■ DOCUMENT PASSAGE:
######

Perceptual-driven approaches have also been proposed to improve the visual quality of SR results. Based on the idea of being closer to perceptual similarity [29, 14], perceptual loss [13] is proposed to enhance the visual quality by minimizing the error in a feature space instead of pixel space. Contextual loss [30] is developed to generate images with natural image statistics by using an objective that focuses on the feature distribution rather than merely comparing the appearance. Ledig et al. [1] propose SRGAN model that uses perceptual loss and adversarial loss to favor outputs residing on the manifold of natural images. Sajjadi et al. [16] develop a similar approach and further explored the local texture matching loss. Based on these works, Wang et al. [17] propose spatial feature transform to effectively incorporate semantic prior in an image and improve the recovered textures.

Roey Mechrez[30]通过使用关注特征分布的目标而不是仅仅比较外观，开发了 Contextual loss 来生成具有自然图像统计信息的图像。Ledig 等[1]提出了 SRGAN 模型，该模型使用感知损失和对抗性损失来处理自然图像上的输出。

Throughout the literature, photo-realism is usually attained by adversarial training with GAN [15]. Recently there are a bunch of works that focus on developing more effective GAN frameworks. WGAN [31] proposes to minimize a reasonable and efficient approximation of Wasserstein distance and regularizes discriminator by weight clipping. Other improved regularization for discriminator includes gradient clipping [32] and spectral normalization [33]. Relativistic discriminator [2] is developed not only to increase the probability that generated data are real, but also to simultaneously decrease the probability that real data are real. In this work, we enhance SRGAN by employing a more effective relativistic average GAN.

######

■ RECORDED DATA:
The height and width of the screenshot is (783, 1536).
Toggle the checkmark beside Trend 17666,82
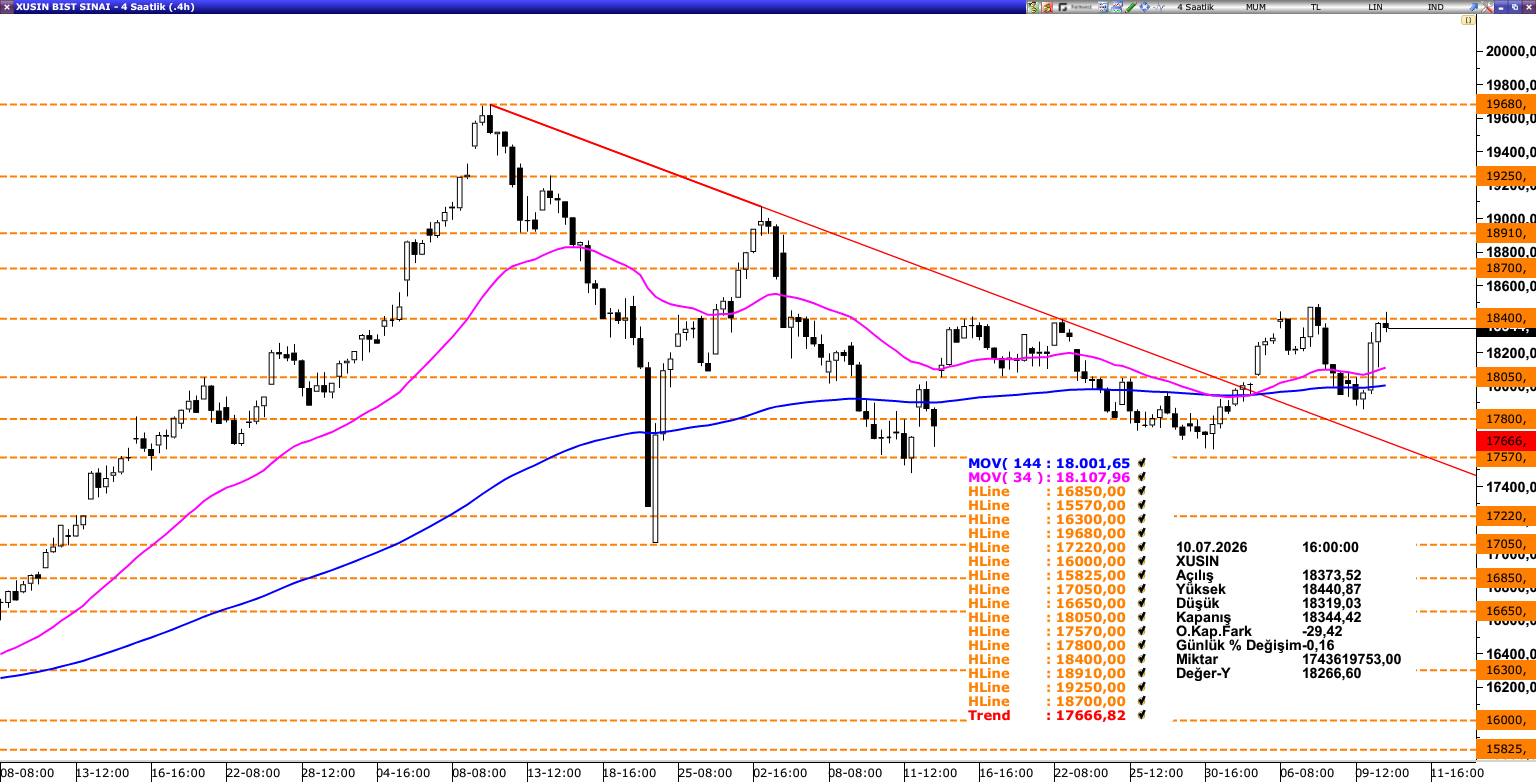click(x=1142, y=715)
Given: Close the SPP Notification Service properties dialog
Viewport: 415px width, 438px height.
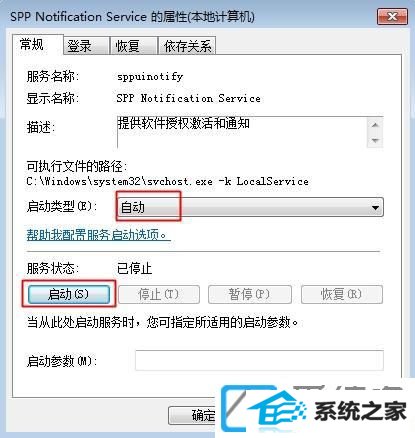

######

■ WHAT TO PRODUCE: In the super-resolution passage, switch "discriminator" to "critic" everywhere in the stretch that opens with "Throughout the literature, photo-realism" and closes with "relativistic average GAN.", and give that stretch again. The rows have no connection to the super-resolution passage.

■ RESPONSE TO THE TASK:
Throughout the literature, photo-realism is usually attained by adversarial training with GAN [15]. Recently there are a bunch of works that focus on developing more effective GAN frameworks. WGAN [31] proposes to minimize a reasonable and efficient approximation of Wasserstein distance and regularizes critic by weight clipping. Other improved regularization for critic includes gradient clipping [32] and spectral normalization [33]. Relativistic critic [2] is developed not only to increase the probability that generated data are real, but also to simultaneously decrease the probability that real data are real. In this work, we enhance SRGAN by employing a more effective relativistic average GAN.